TASK REQUIREMENTS: Rewrite the material from the line with "Task: Select the 뉴펜 B red-orange egg" up to and including the line with "Action: (x=239, y=253)", changing "screenshot" to "image" and keeping everything else the same. Leave out the pictures.

-- begin THE RECORDS --

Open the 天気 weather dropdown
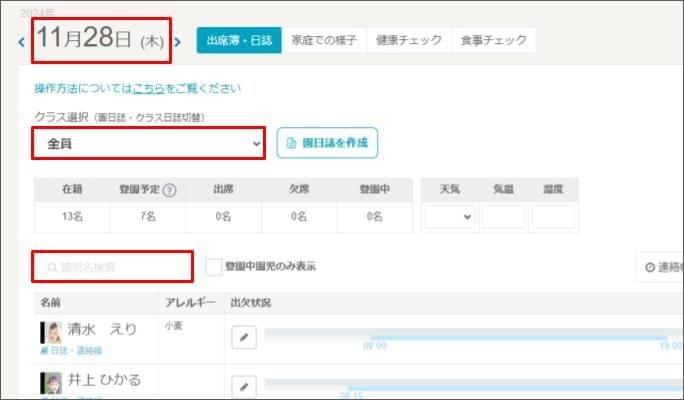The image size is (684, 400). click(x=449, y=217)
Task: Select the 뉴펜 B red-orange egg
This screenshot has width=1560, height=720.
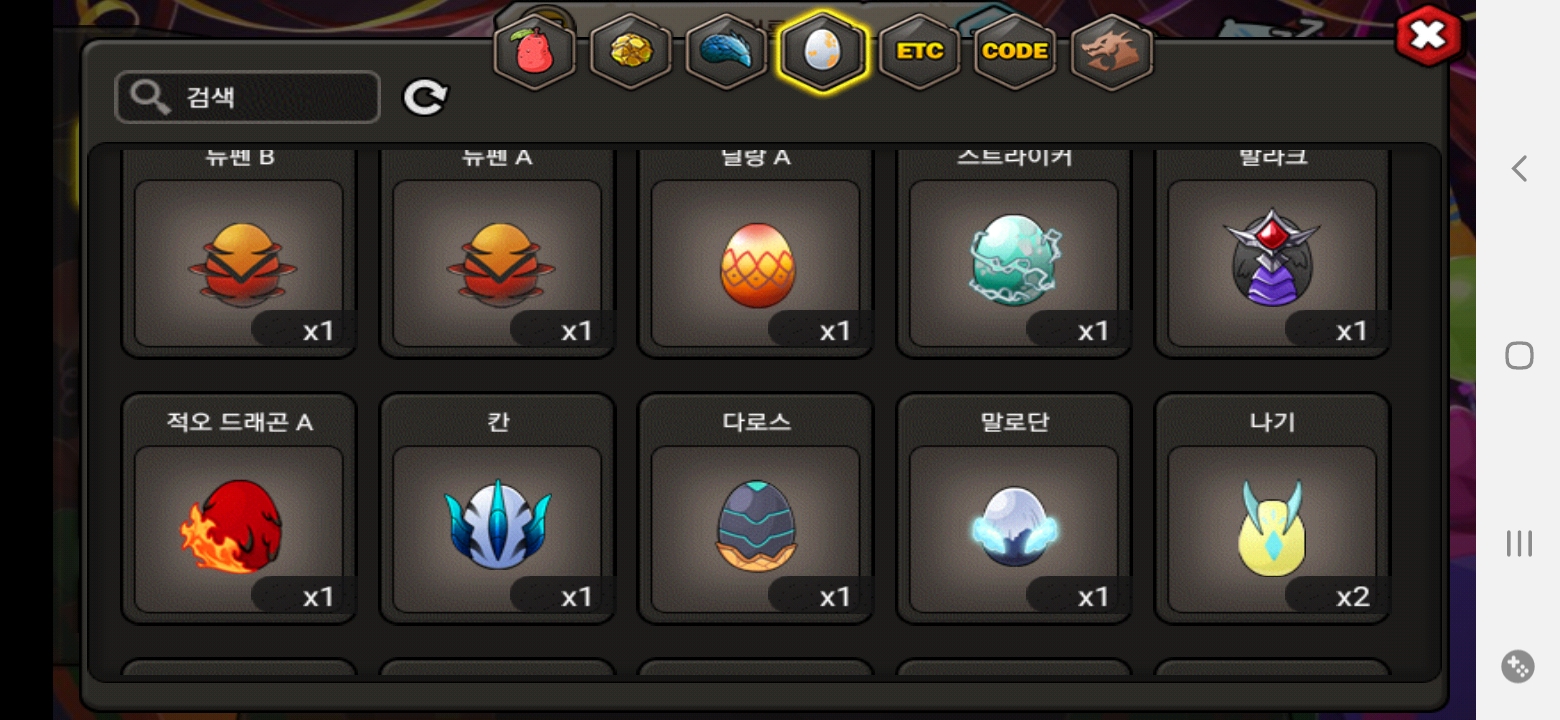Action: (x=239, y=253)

-- end THE RECORDS --
-- begin THE RECORDS --

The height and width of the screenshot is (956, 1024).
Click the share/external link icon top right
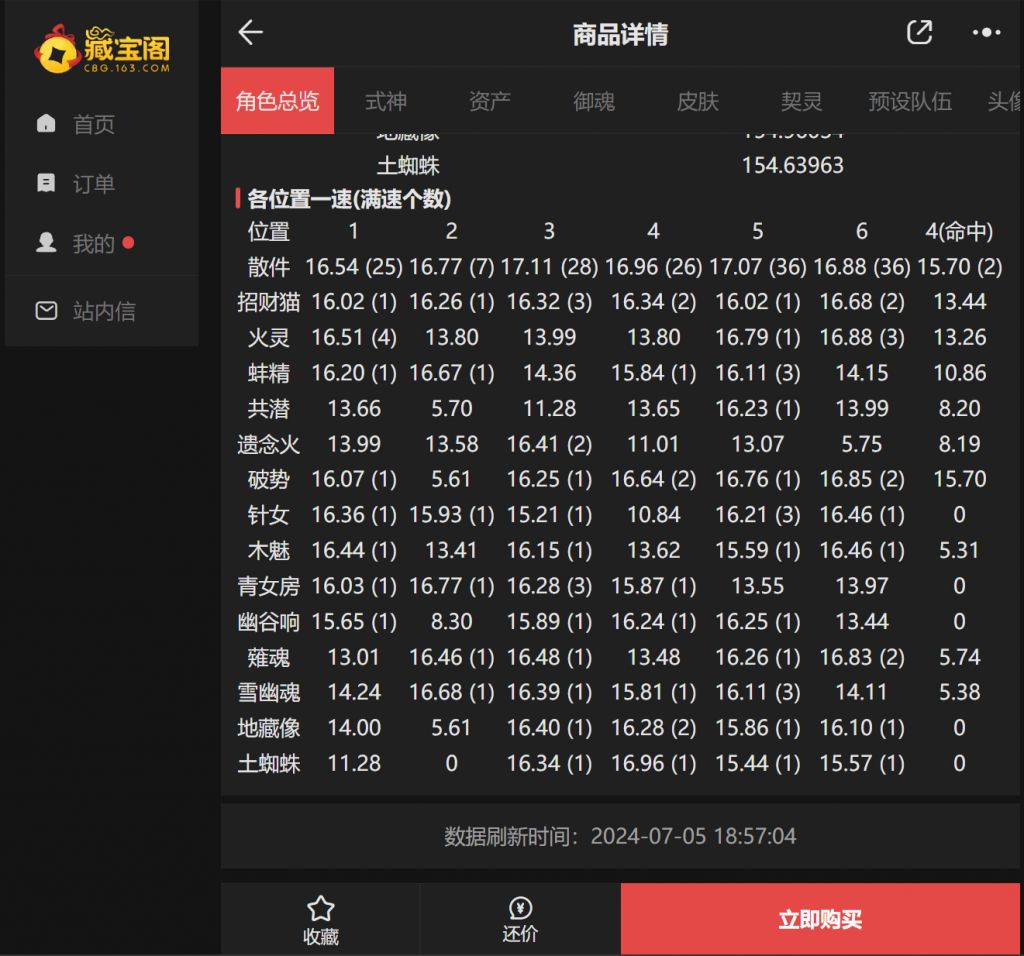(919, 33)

-- end THE RECORDS --

SOLUTION:
Task: Select the 뉴펜 B red-orange egg
This image has width=1560, height=720.
Action: (x=239, y=253)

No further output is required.